Not surprisingly, occurrence of interval melanoma was significantly associated with older age. Age is a well-known risk factor for melanoma in both women and men, and the effect estimators we found are similar to those for SCREEN-detected melanomas (the authors, unpublished data). Multiple common nevi and presence of clinically atypical nevi, too, are well-known predictive features. Respective OR from our data are in good accordance with estimates that have been reported for melanoma in general (Gandini et al, 2005a; Chang et al, 2009; Olsen et al, 2010a). There is sufficient evidence regarding the predictive relevance of both family history and congenital moles (Rutter et al, 2004; Watt et al, 2004; Gandini et al, 2005b; Olsen et al, 2010b). In our data, however, an independent association between these factors and interval melanoma could not be shown. We suspect that both selection bias and statistically significant although weak correlations between these factors and the confirmed predictors (multiple common nevi and clinically atypical nevi) might have led to this lack of an association.
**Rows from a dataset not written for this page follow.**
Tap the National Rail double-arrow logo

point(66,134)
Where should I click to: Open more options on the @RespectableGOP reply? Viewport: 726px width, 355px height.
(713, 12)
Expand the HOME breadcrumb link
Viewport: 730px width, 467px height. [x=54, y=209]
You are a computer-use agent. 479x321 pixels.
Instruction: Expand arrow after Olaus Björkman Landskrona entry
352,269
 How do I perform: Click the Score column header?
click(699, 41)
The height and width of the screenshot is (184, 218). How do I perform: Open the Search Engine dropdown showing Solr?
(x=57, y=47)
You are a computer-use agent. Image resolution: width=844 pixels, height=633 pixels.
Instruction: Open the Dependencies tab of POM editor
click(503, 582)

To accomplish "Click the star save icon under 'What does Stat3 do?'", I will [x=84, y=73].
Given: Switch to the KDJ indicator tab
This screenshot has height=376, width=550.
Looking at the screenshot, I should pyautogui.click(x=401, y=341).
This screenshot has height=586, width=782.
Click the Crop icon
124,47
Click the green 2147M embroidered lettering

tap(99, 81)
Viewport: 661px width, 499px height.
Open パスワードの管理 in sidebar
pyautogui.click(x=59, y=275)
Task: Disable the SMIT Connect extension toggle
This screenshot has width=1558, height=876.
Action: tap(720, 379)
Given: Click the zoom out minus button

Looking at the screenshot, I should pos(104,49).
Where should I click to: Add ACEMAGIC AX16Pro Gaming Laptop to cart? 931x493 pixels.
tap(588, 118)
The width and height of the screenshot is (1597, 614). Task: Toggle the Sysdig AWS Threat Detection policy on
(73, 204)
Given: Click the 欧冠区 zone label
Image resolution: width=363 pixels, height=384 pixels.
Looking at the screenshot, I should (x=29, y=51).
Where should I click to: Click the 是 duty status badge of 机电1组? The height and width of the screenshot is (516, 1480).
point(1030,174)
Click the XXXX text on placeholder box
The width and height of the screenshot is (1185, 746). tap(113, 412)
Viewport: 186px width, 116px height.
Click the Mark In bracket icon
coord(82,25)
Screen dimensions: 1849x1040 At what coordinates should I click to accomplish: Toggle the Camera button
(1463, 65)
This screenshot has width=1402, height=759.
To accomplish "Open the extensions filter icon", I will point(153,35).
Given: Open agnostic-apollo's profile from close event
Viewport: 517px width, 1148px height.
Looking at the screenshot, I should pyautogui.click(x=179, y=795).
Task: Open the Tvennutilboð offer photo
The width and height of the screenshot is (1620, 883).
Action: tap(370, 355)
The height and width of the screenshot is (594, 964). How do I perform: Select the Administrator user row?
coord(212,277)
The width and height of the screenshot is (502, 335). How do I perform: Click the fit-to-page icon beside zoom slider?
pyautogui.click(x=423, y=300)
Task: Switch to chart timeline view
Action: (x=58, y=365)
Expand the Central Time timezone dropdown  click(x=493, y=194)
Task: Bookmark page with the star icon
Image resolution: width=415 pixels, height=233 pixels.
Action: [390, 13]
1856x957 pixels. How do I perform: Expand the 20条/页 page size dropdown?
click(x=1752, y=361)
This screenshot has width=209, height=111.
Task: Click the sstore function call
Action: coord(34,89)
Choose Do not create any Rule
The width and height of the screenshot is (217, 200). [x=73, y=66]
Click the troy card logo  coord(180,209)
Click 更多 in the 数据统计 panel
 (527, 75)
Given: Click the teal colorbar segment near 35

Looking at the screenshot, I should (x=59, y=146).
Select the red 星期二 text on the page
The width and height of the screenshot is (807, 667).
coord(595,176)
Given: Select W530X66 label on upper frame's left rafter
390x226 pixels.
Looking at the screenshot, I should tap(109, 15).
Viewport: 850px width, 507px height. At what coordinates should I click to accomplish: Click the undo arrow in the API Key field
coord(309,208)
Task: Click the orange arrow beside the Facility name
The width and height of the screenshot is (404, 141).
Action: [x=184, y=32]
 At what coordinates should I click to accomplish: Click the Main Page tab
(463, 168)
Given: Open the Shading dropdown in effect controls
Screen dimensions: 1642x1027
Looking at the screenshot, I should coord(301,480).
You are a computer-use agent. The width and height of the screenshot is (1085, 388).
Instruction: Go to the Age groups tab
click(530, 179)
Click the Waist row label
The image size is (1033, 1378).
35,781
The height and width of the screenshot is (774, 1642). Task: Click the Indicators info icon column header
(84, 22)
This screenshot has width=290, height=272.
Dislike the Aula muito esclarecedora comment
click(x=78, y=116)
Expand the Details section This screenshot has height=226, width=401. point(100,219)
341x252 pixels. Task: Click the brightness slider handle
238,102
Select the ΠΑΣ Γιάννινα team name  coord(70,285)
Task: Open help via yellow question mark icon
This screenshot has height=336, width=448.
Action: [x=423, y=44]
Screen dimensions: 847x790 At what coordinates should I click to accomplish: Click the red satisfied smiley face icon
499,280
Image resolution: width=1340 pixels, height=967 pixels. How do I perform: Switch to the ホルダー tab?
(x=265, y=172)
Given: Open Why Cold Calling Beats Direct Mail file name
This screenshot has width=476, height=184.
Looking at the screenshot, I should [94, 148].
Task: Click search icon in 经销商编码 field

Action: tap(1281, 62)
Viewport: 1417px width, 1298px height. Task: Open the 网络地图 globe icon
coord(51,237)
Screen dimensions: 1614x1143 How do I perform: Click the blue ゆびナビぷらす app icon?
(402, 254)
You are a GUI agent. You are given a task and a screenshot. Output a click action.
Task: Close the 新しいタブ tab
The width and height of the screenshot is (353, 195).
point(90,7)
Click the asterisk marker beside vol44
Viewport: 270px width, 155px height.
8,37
To the best of our knowledge, this is the first study to evaluate the effectiveness of a population-based skin cancer-screening project applying the concept of interval cancer. A major strength of this study derives from the size of the negative screening cohort comprising more than 350 000 screenees, documentation of potential risk factors and data linkage to a cancer registry with high completeness. The results indicate a moderate performance of the SCREEN project with an excess incidence of in situ melanomas following the initial examination. However, these observations have to be interpreted with caution. As discussed in detail, the number of interval melanomas is influenced by the particularities of the one-off SCREEN project. Therefore, generalisations, in particular projections to continuous screening programmes, are limited. Furthermore, frequency and characteristics of interval cancers are merely performance indicators of a screening programme; they cannot provide conclusive evidence for the effectiveness of a screening programme, which depends foremost on its capability to reduce mortality. Keeping these limitations in mind, the reduced incidence of invasive melanomas after the SCREEN project and the trend to favourable characteristics suggest a benefit rather than no effect, although this may be limited to the first year after screening. Further research is needed to confirm the results within the context of a continuous screening programme and to define adequate interval lengths according to risk status. Regulatory conditions that permit routine linkage of information on screening participation and epidemiological data are highly desirable.